[Saved entries]
---*---
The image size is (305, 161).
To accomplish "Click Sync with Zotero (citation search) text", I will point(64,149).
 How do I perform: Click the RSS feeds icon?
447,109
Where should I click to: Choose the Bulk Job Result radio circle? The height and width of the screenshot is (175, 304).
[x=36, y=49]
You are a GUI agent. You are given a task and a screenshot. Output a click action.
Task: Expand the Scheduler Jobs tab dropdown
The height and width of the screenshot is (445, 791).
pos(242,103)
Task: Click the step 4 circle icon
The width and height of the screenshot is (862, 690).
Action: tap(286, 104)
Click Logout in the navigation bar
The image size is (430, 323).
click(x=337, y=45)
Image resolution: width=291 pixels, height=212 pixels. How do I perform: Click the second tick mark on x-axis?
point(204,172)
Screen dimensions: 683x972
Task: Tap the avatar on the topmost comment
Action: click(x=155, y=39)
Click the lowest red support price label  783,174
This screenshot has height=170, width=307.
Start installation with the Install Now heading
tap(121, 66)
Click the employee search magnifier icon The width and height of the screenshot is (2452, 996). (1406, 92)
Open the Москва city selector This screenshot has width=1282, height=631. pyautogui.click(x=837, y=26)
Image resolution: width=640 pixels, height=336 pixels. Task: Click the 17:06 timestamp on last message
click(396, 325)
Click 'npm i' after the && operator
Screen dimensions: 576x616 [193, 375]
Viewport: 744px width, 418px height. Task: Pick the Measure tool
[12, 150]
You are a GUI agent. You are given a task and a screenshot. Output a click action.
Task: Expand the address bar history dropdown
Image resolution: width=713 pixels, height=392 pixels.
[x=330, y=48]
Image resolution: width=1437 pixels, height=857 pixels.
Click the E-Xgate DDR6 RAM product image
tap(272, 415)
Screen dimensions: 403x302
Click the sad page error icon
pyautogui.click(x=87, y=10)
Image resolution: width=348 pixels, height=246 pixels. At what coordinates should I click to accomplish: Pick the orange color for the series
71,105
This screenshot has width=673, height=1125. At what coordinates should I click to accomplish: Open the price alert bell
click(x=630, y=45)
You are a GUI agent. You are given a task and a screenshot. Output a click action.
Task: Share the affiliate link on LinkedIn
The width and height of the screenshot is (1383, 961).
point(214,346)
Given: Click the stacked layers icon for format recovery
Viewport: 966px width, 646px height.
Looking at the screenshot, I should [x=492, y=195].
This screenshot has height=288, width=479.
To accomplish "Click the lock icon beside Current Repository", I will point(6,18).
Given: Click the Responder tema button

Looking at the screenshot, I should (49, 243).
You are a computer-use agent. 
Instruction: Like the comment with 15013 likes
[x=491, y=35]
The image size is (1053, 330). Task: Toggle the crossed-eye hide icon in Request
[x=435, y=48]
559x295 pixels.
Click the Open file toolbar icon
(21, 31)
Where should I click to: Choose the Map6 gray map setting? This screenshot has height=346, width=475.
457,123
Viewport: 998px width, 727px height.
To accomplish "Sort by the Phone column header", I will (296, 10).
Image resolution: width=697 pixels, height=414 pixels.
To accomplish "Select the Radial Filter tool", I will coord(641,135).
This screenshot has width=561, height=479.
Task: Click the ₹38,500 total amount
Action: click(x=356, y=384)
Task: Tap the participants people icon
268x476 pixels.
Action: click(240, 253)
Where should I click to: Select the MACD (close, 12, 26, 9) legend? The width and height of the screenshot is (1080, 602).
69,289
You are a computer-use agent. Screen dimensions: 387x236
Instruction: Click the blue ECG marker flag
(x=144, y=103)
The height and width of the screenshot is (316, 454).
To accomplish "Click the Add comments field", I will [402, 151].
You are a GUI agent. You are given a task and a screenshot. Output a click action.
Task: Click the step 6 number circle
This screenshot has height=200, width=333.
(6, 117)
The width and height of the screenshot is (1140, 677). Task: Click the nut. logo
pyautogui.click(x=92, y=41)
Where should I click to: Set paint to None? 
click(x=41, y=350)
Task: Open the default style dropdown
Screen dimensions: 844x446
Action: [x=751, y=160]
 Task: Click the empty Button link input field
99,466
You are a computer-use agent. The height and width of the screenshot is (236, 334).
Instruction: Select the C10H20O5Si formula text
---*---
▶ **Exercise brief**
Every entry above has to be returned exactly as written.

▶ **Answer area**
The image size is (305, 161).
To accomplish "Click Sync with Zotero (citation search) text", I will point(64,149).
 How do I perform: Click the RSS feeds icon?
447,109
Where should I click to: Choose the Bulk Job Result radio circle? The height and width of the screenshot is (175, 304).
[x=36, y=49]
You are a GUI agent. You are given a task and a screenshot. Output a click action.
Task: Expand the Scheduler Jobs tab dropdown
The height and width of the screenshot is (445, 791).
pos(242,103)
Task: Click the step 4 circle icon
The width and height of the screenshot is (862, 690).
Action: tap(286, 104)
Click Logout in the navigation bar
The image size is (430, 323).
click(x=337, y=45)
Image resolution: width=291 pixels, height=212 pixels. How do I perform: Click the second tick mark on x-axis?
point(204,172)
Screen dimensions: 683x972
Task: Tap the avatar on the topmost comment
Action: click(x=155, y=39)
Click the lowest red support price label  783,174
This screenshot has height=170, width=307.
Start installation with the Install Now heading
tap(121, 66)
Click the employee search magnifier icon The width and height of the screenshot is (2452, 996). (1406, 92)
Open the Москва city selector This screenshot has width=1282, height=631. pyautogui.click(x=837, y=26)
Image resolution: width=640 pixels, height=336 pixels. Task: Click the 17:06 timestamp on last message
click(396, 325)
Click 'npm i' after the && operator
Screen dimensions: 576x616 [193, 375]
Viewport: 744px width, 418px height. Task: Pick the Measure tool
[12, 150]
You are a GUI agent. You are given a task and a screenshot. Output a click action.
Task: Expand the address bar history dropdown
Image resolution: width=713 pixels, height=392 pixels.
[x=330, y=48]
Image resolution: width=1437 pixels, height=857 pixels.
Click the E-Xgate DDR6 RAM product image
tap(272, 415)
Screen dimensions: 403x302
Click the sad page error icon
pyautogui.click(x=87, y=10)
Image resolution: width=348 pixels, height=246 pixels. At what coordinates should I click to accomplish: Pick the orange color for the series
71,105
This screenshot has width=673, height=1125. At what coordinates should I click to accomplish: Open the price alert bell
click(x=630, y=45)
You are a GUI agent. You are given a task and a screenshot. Output a click action.
Task: Share the affiliate link on LinkedIn
The width and height of the screenshot is (1383, 961).
point(214,346)
Given: Click the stacked layers icon for format recovery
Viewport: 966px width, 646px height.
Looking at the screenshot, I should [x=492, y=195].
This screenshot has height=288, width=479.
To accomplish "Click the lock icon beside Current Repository", I will point(6,18).
Given: Click the Responder tema button

Looking at the screenshot, I should (49, 243).
You are a computer-use agent. 
Instruction: Like the comment with 15013 likes
[x=491, y=35]
The image size is (1053, 330). Task: Toggle the crossed-eye hide icon in Request
[x=435, y=48]
559x295 pixels.
Click the Open file toolbar icon
(21, 31)
Where should I click to: Choose the Map6 gray map setting? This screenshot has height=346, width=475.
457,123
Viewport: 998px width, 727px height.
To accomplish "Sort by the Phone column header", I will (296, 10).
Image resolution: width=697 pixels, height=414 pixels.
To accomplish "Select the Radial Filter tool", I will coord(641,135).
This screenshot has width=561, height=479.
Task: Click the ₹38,500 total amount
Action: click(x=356, y=384)
Task: Tap the participants people icon
268x476 pixels.
Action: click(240, 253)
Where should I click to: Select the MACD (close, 12, 26, 9) legend? The width and height of the screenshot is (1080, 602).
69,289
You are a computer-use agent. Screen dimensions: 387x236
Instruction: Click the blue ECG marker flag
(x=144, y=103)
The height and width of the screenshot is (316, 454).
To accomplish "Click the Add comments field", I will [402, 151].
You are a GUI agent. You are given a task and a screenshot. Output a click action.
Task: Click the step 6 number circle
This screenshot has height=200, width=333.
(6, 117)
The width and height of the screenshot is (1140, 677). Task: Click the nut. logo
pyautogui.click(x=92, y=41)
Where should I click to: Set paint to None? 
click(x=41, y=350)
Task: Open the default style dropdown
Screen dimensions: 844x446
Action: [x=751, y=160]
 Task: Click the empty Button link input field
99,466
You are a computer-use agent. The height and width of the screenshot is (236, 334).
Instruction: Select the C10H20O5Si formula text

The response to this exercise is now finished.